Answer these questions from the biography of Ré Soupault below:
1. In what year did she begin studying at the Bauhaus in Weimar?
2. Who introduced her to the filmmaker Viking Eggeling?
3. What was the name of the fashion boutique she opened in 1931?

* START EXCERPTED PASSAGE *

Ré Soupault (29 October 1901–12 March 1996) born known as Meta Erna Niemeyer, was a French-German artist, educated at the Bauhaus. She is known for a diversity of artistic works as a photographer, fashion designer, and also as translator.

Education and early life 
She was born in Pommerania in the then German town (present-day Polish) of Bublitz in 1901. In 1921, she began to study at the Bauhaus in Weimar. There, she became influenced by Johannes Itten, whose colours and shape theory would influence her early work. Soupault was impressed by the Neo-Zoroastrian Mazdaznanism, according to which Itten and other Bauhaus members lived, and studied Sanskrit for two semesters at Jena university. In the Bauhaus, Erna became known as Ré, as Kurt Schwitters and the photographer Otto Umbehr used to call her.

Career

Berlin
During a visit to Berlin, she met the former Bauhaus member Werner Graeff, who introduced her to the Swedish experimental filmmaker Viking Eggeling. After her participation in the first major Bauhaus exhibition in Weimar in 1923, Niemeyer became Eggeling's assistant. She was fascinated by Eggeling's enthusiasm and finished the film “Diagonal Symphony” for the sick filmmaker within a year. With Schwitters, she developed a close working relationship and together they moved to Hanover. As the Bauhaus moved to Dessau in 1925 and developed a more functional design, she decided not to return and to settle in Berlin instead.

Paris 
Having begun to write under the pen name "Greta Green" for the Sport im Bild magazine in Germany, she moved to Paris as a correspondent for the Scherl Verlag in 1929. She quickly established herself in avant-gardist circles in Montparnasse where artists met in the Café Dôme. At a birthday party for Kiki de Montparnasse, she got to know the millionaire Arthur Wheeler, with whom she opened the fashion boutique Ré Sport in 1931. She had designed fashion before, like modern culottes for the Parisian Paul Poiret. Later, she designed and sold "rational clothing for the working woman", and some of her collections were photographed by Man Ray. When Wheeler died in 1934, she had to close the fashion studio. In 1933, she got to know her second husband Phillippe Soupault, a French poet and journalist. With him, she travelled through Europe and took photographs for his reports.

* END EXCERPTED PASSAGE *
* START RECORDS PROVIDED *

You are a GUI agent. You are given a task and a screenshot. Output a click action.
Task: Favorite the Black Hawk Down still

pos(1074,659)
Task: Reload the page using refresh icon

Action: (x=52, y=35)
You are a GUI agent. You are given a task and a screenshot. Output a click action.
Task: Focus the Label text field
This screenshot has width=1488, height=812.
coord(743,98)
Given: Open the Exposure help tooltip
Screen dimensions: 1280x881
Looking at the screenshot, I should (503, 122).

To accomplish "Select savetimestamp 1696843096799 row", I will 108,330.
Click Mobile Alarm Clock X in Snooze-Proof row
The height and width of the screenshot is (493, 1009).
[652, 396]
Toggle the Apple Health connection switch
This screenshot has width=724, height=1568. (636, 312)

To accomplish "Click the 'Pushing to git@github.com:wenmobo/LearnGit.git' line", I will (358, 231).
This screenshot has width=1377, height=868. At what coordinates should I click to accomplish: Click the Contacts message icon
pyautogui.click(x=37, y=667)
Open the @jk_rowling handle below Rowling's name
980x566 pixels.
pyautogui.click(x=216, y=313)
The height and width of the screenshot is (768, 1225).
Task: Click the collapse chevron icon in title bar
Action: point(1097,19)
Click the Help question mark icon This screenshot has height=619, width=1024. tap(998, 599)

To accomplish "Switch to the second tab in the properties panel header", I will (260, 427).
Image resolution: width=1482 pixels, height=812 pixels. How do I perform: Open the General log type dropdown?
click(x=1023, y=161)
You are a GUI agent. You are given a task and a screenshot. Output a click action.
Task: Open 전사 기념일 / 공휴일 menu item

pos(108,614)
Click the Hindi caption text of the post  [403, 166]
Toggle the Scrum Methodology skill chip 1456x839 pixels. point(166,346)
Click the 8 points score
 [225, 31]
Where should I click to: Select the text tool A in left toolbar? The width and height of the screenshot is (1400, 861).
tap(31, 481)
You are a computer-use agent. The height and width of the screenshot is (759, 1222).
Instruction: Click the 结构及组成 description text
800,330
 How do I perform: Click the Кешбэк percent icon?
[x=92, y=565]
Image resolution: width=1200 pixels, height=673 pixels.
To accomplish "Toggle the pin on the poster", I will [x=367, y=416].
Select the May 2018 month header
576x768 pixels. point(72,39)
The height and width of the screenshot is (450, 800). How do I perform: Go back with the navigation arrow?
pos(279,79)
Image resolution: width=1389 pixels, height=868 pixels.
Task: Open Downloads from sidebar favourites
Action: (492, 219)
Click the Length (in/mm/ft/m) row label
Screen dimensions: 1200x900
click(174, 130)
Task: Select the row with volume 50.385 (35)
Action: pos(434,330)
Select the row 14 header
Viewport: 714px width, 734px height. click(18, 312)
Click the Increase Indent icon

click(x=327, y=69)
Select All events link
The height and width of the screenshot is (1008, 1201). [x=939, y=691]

* END RECORDS PROVIDED *

→ RESULT OF THIS EXERCISE
1. 1921
2. Werner Graeff
3. Ré Sport